Pa. Gay Couples “Rush” For Marriage Licenses
A roundup of what the national press is saying about Tuesday’s ruling striking down Pennsylvania’s ban on gay marriage:
Same-sex couples in Pennsylvania began receiving marriage licenses soon after Jones’s decision came down. Among the first was Kerry Smith and her partner Rue Landau, the Executive Director of the Philadelphia Commission on Human Relations.
“We were the first couple to get the marriage license in Philadelphia,” Landau said before heading to a celebratory rally. Philadelphia Mayor Michael Nutter told the couple he would officiate their wedding, which could take place as soon as next week, Landau said. “This is all happening so fast,” she added.
In honor of the decision, Mayor Nutter raised the rainbow-colored flag that has come to symbolize the gay rights movement. The city also announced extended hours for the office that distributes marriage licenses. “It is a totally joyous day for Pennsylvania’s lesbian, gay, bi-sexual and transgender communities, advocates and allies,” Nutter said in a statement.
As supporters of gay rights celebrated, Archbishop Charles J. Chaput of Philadelphia called it “a mistake with long-term, negative consequences” and urged a quick appeal. Judge Jones, who is based in Harrisburg, Pa., was appointed by President George W. Bush in 2002.
In the last few months, judges have struck down marriage limits in several states: Arkansas, Idaho, Oklahoma, Texas, Virginia and, on Monday,Oregon. Courts elsewhere have said that states must recognize same-sex marriages performed outside their borders.
Gov. Tom Corbett tweeted early Tuesday evening that he “is in the process of thoroughly reviewing the decision of the court,” adding that a statement is anticipated Wednesday.
Attorney General Kathleen Kane earlier made her own definitive statement, saying she will “not … defend Pennsylvania’s Defense of Marriage Act because I made a legal determination as to the unconstitutionality of this law.”
“Today brings justice to Pennsylvanians who have suffered from unequal protection under the law because of their sexual orientation,” Kane said.
Who saw this coming? I’m going to guess “not Rick Santorum.” Twelve years ago, in his second and final term as the U.S. senator from Pennsylvania, Santorum urged the Senate to confirm Jones and Kit Connor.

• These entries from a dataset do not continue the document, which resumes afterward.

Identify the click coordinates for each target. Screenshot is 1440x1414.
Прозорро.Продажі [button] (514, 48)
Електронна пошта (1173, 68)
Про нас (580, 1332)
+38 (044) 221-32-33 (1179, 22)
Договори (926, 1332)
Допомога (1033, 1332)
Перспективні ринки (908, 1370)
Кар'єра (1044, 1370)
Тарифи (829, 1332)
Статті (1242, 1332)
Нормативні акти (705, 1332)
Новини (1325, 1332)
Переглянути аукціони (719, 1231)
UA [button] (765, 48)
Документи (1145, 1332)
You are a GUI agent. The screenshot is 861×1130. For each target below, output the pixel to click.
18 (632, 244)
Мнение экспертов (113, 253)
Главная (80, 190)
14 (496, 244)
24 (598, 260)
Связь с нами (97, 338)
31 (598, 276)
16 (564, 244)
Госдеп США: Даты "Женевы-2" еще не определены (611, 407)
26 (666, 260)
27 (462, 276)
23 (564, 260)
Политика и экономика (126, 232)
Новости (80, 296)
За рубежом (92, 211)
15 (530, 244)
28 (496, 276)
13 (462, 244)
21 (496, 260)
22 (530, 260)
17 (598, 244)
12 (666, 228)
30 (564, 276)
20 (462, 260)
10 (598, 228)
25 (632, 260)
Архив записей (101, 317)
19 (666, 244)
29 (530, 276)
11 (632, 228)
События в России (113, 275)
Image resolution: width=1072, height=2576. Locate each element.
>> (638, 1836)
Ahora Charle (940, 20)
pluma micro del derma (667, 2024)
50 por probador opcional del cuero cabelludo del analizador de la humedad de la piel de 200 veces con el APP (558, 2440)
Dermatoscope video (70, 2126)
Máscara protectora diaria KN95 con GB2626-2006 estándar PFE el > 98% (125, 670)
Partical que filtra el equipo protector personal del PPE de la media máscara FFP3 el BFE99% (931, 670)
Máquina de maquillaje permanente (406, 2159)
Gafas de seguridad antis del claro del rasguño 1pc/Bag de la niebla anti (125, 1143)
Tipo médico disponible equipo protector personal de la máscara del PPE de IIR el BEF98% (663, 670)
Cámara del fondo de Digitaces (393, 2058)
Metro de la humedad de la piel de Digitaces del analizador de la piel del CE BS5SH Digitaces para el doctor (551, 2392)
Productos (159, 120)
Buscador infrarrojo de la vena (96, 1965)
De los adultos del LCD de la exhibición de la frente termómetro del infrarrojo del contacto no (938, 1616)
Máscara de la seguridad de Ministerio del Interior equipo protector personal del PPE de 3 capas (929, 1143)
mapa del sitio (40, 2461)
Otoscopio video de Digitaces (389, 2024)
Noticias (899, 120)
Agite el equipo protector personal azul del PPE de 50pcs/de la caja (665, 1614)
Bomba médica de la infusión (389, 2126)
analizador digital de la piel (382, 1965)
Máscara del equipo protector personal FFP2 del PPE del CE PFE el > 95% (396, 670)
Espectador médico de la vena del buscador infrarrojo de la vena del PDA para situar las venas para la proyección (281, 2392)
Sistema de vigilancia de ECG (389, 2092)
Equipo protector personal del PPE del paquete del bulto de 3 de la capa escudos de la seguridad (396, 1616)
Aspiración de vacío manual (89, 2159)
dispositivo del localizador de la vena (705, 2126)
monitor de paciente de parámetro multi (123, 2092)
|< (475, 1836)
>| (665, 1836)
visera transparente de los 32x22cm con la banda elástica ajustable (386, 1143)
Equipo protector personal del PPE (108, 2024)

“Attorneys Jones and Conner are highly qualified to assume the important role of Judge and the duty of protecting the Constitution and ensuring the effective operation of our judicial system. “Since the onset of the war against terrorism, our federal judiciary has taken on an even higher level of importance, and it is imperative that we provide our courts with the resources necessary to enforce the rule of law. These judgeships are vital to our national security goals, and I urge my colleagues to work with the President to fill these vacancies in a timely manner.”